(WHAT TO PRODUCE): Reproduce the following material line for line, changing nothing.

(MATERIAL PROVIDED):
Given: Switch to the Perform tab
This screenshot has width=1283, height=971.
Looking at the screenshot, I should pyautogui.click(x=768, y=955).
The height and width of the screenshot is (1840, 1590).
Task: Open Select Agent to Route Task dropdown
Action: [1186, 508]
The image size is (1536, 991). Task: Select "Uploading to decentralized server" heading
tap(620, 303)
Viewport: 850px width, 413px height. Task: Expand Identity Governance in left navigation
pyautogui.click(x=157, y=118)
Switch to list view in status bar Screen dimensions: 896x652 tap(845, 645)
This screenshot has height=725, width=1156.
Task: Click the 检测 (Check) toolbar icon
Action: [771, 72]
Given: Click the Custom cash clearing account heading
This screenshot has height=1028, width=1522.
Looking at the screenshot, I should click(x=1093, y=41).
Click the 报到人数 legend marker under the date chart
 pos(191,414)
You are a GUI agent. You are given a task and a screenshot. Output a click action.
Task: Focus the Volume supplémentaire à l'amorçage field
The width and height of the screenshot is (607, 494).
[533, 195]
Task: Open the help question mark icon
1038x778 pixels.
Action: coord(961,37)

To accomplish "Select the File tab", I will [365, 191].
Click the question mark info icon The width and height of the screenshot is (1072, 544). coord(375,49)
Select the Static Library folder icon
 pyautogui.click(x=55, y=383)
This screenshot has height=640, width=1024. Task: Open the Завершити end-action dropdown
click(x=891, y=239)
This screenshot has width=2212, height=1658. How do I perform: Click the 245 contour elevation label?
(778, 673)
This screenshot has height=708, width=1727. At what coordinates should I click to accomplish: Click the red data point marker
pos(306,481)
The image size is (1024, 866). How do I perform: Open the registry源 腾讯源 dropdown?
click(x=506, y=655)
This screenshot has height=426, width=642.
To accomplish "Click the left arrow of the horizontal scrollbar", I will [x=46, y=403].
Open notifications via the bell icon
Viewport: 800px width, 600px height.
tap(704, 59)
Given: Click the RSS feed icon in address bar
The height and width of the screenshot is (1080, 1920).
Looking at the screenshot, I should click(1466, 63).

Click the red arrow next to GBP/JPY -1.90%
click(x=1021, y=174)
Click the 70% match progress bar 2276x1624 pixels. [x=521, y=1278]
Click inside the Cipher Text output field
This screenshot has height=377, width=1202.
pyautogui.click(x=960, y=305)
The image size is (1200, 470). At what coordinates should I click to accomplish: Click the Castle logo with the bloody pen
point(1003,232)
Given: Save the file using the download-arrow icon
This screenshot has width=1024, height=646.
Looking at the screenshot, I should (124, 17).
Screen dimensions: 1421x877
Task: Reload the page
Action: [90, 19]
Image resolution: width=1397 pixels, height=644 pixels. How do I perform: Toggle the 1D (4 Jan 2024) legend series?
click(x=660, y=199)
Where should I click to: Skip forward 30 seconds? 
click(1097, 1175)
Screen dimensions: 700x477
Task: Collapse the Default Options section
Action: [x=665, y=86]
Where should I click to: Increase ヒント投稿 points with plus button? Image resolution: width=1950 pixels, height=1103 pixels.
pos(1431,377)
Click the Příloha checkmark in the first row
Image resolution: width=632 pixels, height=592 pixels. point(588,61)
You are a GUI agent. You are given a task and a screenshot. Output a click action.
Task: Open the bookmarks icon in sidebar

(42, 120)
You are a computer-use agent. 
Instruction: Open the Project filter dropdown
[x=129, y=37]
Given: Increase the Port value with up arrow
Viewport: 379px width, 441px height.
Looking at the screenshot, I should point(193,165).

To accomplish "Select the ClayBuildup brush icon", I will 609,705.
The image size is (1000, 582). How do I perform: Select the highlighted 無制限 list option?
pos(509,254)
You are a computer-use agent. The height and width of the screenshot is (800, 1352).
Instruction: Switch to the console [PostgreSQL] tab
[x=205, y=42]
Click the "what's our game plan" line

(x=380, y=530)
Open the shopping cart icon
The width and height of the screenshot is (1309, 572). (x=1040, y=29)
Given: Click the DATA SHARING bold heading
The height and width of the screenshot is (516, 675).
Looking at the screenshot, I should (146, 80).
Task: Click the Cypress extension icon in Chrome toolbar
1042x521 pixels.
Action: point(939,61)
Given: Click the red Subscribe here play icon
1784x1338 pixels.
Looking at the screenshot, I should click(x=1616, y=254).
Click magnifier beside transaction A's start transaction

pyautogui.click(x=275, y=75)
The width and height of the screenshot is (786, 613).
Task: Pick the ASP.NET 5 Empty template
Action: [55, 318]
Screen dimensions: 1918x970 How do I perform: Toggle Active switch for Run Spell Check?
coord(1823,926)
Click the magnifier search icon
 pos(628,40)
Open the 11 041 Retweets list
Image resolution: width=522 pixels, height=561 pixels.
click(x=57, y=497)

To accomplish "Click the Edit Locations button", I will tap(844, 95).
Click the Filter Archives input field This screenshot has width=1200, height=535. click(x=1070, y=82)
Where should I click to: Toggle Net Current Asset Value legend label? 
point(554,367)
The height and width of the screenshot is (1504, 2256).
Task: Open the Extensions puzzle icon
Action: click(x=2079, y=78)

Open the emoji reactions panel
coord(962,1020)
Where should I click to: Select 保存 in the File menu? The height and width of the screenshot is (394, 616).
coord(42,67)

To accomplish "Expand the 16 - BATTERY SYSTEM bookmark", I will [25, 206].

(THE ANSWER):
Given: Switch to the Perform tab
This screenshot has width=1283, height=971.
Looking at the screenshot, I should pyautogui.click(x=768, y=955).
The height and width of the screenshot is (1840, 1590).
Task: Open Select Agent to Route Task dropdown
Action: [1186, 508]
The image size is (1536, 991). Task: Select "Uploading to decentralized server" heading
tap(620, 303)
Viewport: 850px width, 413px height. Task: Expand Identity Governance in left navigation
pyautogui.click(x=157, y=118)
Switch to list view in status bar Screen dimensions: 896x652 tap(845, 645)
This screenshot has height=725, width=1156.
Task: Click the 检测 (Check) toolbar icon
Action: [771, 72]
Given: Click the Custom cash clearing account heading
This screenshot has height=1028, width=1522.
Looking at the screenshot, I should click(x=1093, y=41).
Click the 报到人数 legend marker under the date chart
 pos(191,414)
You are a GUI agent. You are given a task and a screenshot. Output a click action.
Task: Focus the Volume supplémentaire à l'amorçage field
The width and height of the screenshot is (607, 494).
[533, 195]
Task: Open the help question mark icon
1038x778 pixels.
Action: coord(961,37)

To accomplish "Select the File tab", I will [365, 191].
Click the question mark info icon The width and height of the screenshot is (1072, 544). coord(375,49)
Select the Static Library folder icon
 pyautogui.click(x=55, y=383)
This screenshot has height=640, width=1024. Task: Open the Завершити end-action dropdown
click(x=891, y=239)
This screenshot has width=2212, height=1658. How do I perform: Click the 245 contour elevation label?
(778, 673)
This screenshot has height=708, width=1727. At what coordinates should I click to accomplish: Click the red data point marker
pos(306,481)
The image size is (1024, 866). How do I perform: Open the registry源 腾讯源 dropdown?
click(x=506, y=655)
This screenshot has height=426, width=642.
To accomplish "Click the left arrow of the horizontal scrollbar", I will [x=46, y=403].
Open notifications via the bell icon
Viewport: 800px width, 600px height.
tap(704, 59)
Given: Click the RSS feed icon in address bar
The height and width of the screenshot is (1080, 1920).
Looking at the screenshot, I should click(1466, 63).

Click the red arrow next to GBP/JPY -1.90%
click(x=1021, y=174)
Click the 70% match progress bar 2276x1624 pixels. [x=521, y=1278]
Click inside the Cipher Text output field
This screenshot has height=377, width=1202.
pyautogui.click(x=960, y=305)
The image size is (1200, 470). At what coordinates should I click to accomplish: Click the Castle logo with the bloody pen
point(1003,232)
Given: Save the file using the download-arrow icon
This screenshot has width=1024, height=646.
Looking at the screenshot, I should (124, 17).
Screen dimensions: 1421x877
Task: Reload the page
Action: [90, 19]
Image resolution: width=1397 pixels, height=644 pixels. How do I perform: Toggle the 1D (4 Jan 2024) legend series?
click(x=660, y=199)
Where should I click to: Skip forward 30 seconds? 
click(1097, 1175)
Screen dimensions: 700x477
Task: Collapse the Default Options section
Action: [x=665, y=86]
Where should I click to: Increase ヒント投稿 points with plus button? Image resolution: width=1950 pixels, height=1103 pixels.
pos(1431,377)
Click the Příloha checkmark in the first row
Image resolution: width=632 pixels, height=592 pixels. point(588,61)
You are a GUI agent. You are given a task and a screenshot. Output a click action.
Task: Open the bookmarks icon in sidebar

(42, 120)
You are a computer-use agent. 
Instruction: Open the Project filter dropdown
[x=129, y=37]
Given: Increase the Port value with up arrow
Viewport: 379px width, 441px height.
Looking at the screenshot, I should point(193,165).

To accomplish "Select the ClayBuildup brush icon", I will 609,705.
The image size is (1000, 582). How do I perform: Select the highlighted 無制限 list option?
pos(509,254)
You are a computer-use agent. The height and width of the screenshot is (800, 1352).
Instruction: Switch to the console [PostgreSQL] tab
[x=205, y=42]
Click the "what's our game plan" line

(x=380, y=530)
Open the shopping cart icon
The width and height of the screenshot is (1309, 572). (x=1040, y=29)
Given: Click the DATA SHARING bold heading
The height and width of the screenshot is (516, 675).
Looking at the screenshot, I should (146, 80).
Task: Click the Cypress extension icon in Chrome toolbar
1042x521 pixels.
Action: point(939,61)
Given: Click the red Subscribe here play icon
1784x1338 pixels.
Looking at the screenshot, I should click(x=1616, y=254).
Click magnifier beside transaction A's start transaction

pyautogui.click(x=275, y=75)
The width and height of the screenshot is (786, 613).
Task: Pick the ASP.NET 5 Empty template
Action: [55, 318]
Screen dimensions: 1918x970 How do I perform: Toggle Active switch for Run Spell Check?
coord(1823,926)
Click the magnifier search icon
 pos(628,40)
Open the 11 041 Retweets list
Image resolution: width=522 pixels, height=561 pixels.
click(x=57, y=497)

To accomplish "Click the Edit Locations button", I will tap(844, 95).
Click the Filter Archives input field This screenshot has width=1200, height=535. click(x=1070, y=82)
Where should I click to: Toggle Net Current Asset Value legend label? 
point(554,367)
The height and width of the screenshot is (1504, 2256).
Task: Open the Extensions puzzle icon
Action: click(x=2079, y=78)

Open the emoji reactions panel
coord(962,1020)
Where should I click to: Select 保存 in the File menu? The height and width of the screenshot is (394, 616).
coord(42,67)

To accomplish "Expand the 16 - BATTERY SYSTEM bookmark", I will [25, 206].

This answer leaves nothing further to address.